Should assets be split evenly in divorce?
- As of 2022, nine US states observe community property law, where marital assets are split 50-50. They are Arizona, California, Idaho, Louisiana, Nevada, New Mexico, Texas, Washington, and Wisconsin.
- Most states utilize equitable distribution, which is defined as 'the distribution of marital assets by a court in a divorce action in accordance with statutory guidelines that are designed to produce a fair but not necessarily equal division of the property.'
- The most expensive state to divorce in is California, where the average cost in 2021 is $14,435.
- The national divorce rate, as reported by the United States Census Bureau, was 7.6 in 2019. The top three states with the highest divorce rate were Arkansas, Oklahoma, and Nevada. The three states with the lowest divorce rate were Maine, the District of Columbia (DC), and South Dakota.
- The top three reasons for divorce cited by the Certified Divorce Financial Analysts within the last 10 years are incompatibility (43%), infidelity (28%), and money issues (22%).
- Professionals advocate that one establishes their own financial identity when getting divorced, including “opening your own bank account, if you don't already have one” as a first and critical step.
Splitting assets 50/50 is not fair to a couple getting divorced as it is necessary to consider the division of labor between both partners, as they have held varied responsibilities and have likely brought unequal assets into the marriage in the beginning.
Each person may have accomplished different things in the marriage, such as the quality of work (child care versus office work), which requires a different work ethic. These differences should result in a different payout. Likewise, the amount of time a person put into their respective work and duties in the partnership, no matter what it was, should be considered. For example, a stay-at-home mom who cooked dinner and cleaned the house—enacting the pay-worthy duties of a nanny, personal chef, and house cleaner—would still be entitled to some payout for her contributions to the household.
Additionally, the amount of money each individual contributed to the union should also be considered, something often discounted in 50/50 splits. If one spouse earned $95,000 yearly and the other $15,000, the court would be right to favor the lower-earning spouse, who needs financial support moving forward. The lopsided earning and financial contributions between both spouses were acceptable during the relationship and shouldn't change just because of the divorce. Things like special circumstances, such as whether or not a spouse is living with a disability, are also important factors.
Moreover, spousal or child support and perhaps many other substantial legal obligations, such as alimony, may still be required in a 50/50 divorce, which makes a settlement like this even more unfair. Marriages, like people, are unique and thus require their own unique dissolution solutions than across-the-board 50/50 divisions.
For marital assets to be split equitably, they need to be split equally. While this may not be the general rule, it's about time it becomes one. Firstly, marriage is a legal and financial partnership. Married couples make joint decisions that impact their finances and money management. Courts in states such as California acknowledge this, which is why they consider all property and debts acquired during a marriage to belong to both partners. And as a result, they tend to be divided equally.

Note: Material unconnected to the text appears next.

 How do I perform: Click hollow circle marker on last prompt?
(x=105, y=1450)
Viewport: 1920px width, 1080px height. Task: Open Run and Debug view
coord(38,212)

Divorce courts also factor in how both parts of the couple have contributed to the success of a marriage—even if only one of them is earning a paycheck, which is the case with most men who are in the top 1% of earners. Family courts in California, for example, consider the value of household services contributed by a spouse. They deem that the unpaid labor put into household chores or raising children financially impacts the household. Similarly, receiving an equal share will support spouses who gave up working or worked fewer hours during the marriage. This amount is considered lost potential wages since they could have been earning had they not had marital responsibilities.
A fair share of marital assets can also support spouses who gain custody of the children. According to the Office of Child Support Enforcement (OCSE), at least $10 billion in child support is uncollected. As issuing an order of child support doesn't guarantee payment, the extra sum will help.
So, for the sake of everyone involved, couples should be treated as equals at the end of the marriage. Just like they did during it.